ECAs differentiate between three categories of foreign buyers: sovereign, public and private. A sovereign buyer is a foreign state, government, ministry or other institution that can validly bind a state. The main characteristic of a sovereign buyer is that a state cannot be liquidated in a bankruptcy proceeding despite being unable to pay its debts. A public buyer is usually a company owned or controlled wholly or in majority by a state or government. Such companies can be declared bankrupt and liquidated in a bankruptcy procedure. The public buyer cannot validly bind the state as its owner but it may receive financial support from the state. A private buyer is neither a sovereign nor a public buyer. Private foreign buyers are legal entities, usually organised and registered as companies in a country of import, and they are by far the largest group of foreign buyers with which export credit agencies deal.

Political and commercial events

The events that may cause non-payment of a credit by a foreign buyer can be of a political or commercial nature. Political events are normally out of the control of exporters, banks and foreign buyers. Commercial events affect the business of a foreign buyer, causing an inability to pay a credit.

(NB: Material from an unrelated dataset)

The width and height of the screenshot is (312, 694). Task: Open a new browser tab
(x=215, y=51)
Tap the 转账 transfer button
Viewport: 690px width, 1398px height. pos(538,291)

These events are usually called political and commercial risks.

Export credit insurance and export credit guarantees

In this book, the terms ‘export credit insurance’ and ‘export credit guarantees’ are defined as transactions by which export credit agencies insure export credit risks assumed by exporters or banks in their commercial or loan transactions with foreign buyers. Insurance and guarantees are similar transactions because both are used to transfer export credit risks from exporters or banks to export credit agencies. In return for providing export credit insurance or guarantees, export credit agencies charge a premium. An exporter or bank that has obtained export credit insurance or a guarantee from an ECA is called the insured.

ECA cover

In this book, the term ‘ECA cover’ is used for both export credit insurance and export credit guarantees.
Classification of a transaction as an export credit insurance or an export credit guarantee depends on the governing law of the transaction, but the terms of these transactions are similar and the transactions achieve the same economic effect. An export credit guarantee issued by an ECA in one country can be classified as an insurance contract in another and vice versa. In ordinary language both export credit insurance and export credit guarantees are called the export credit cover or the ECA cover, which is the term used in this book.

Export credit agency – ECA

An export credit agency (ECA) is a specialised institution that provides the ECA cover to exporters and banks. In providing the ECA cover, ECAs act on behalf of and with the financial support of their states. Therefore the state will compensate the loss incurred by an ECA in providing the ECA cover. The organisation and status of ECAs vary from country to country and they can be organised as a specialised bank, financial company, or insurance company acting on behalf of a state or an agency of state. The ECAs that are organised as banks or financial companies are wholly or partly owned by the state while insurance companies are usually privately owned but have a state mandate to act in the capacity of ECA.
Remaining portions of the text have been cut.